**PROMPT:** Turn the data below into a JSON list of strings, with each line as its own string and blank lines dropped. Leave the images out.

[Word and element location data]
==*==

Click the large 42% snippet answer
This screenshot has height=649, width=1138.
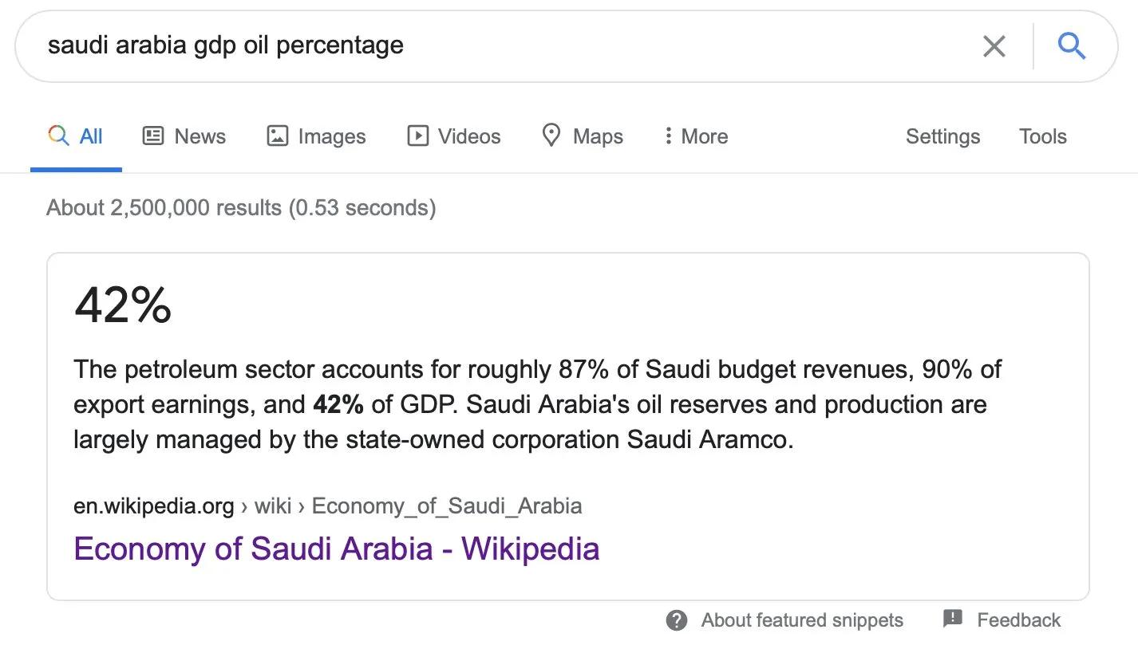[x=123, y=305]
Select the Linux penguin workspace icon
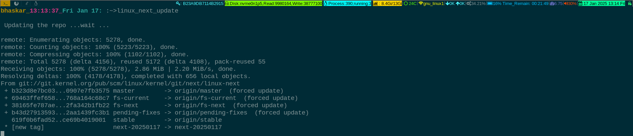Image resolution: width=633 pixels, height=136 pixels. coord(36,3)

==*==

**SOLUTION FOR THIS PROBLEM:**
[
  "Click the large 42% snippet answer",
  "This screenshot has height=649, width=1138.",
  "[x=123, y=305]",
  "Select the Linux penguin workspace icon",
  "Image resolution: width=633 pixels, height=136 pixels. coord(36,3)"
]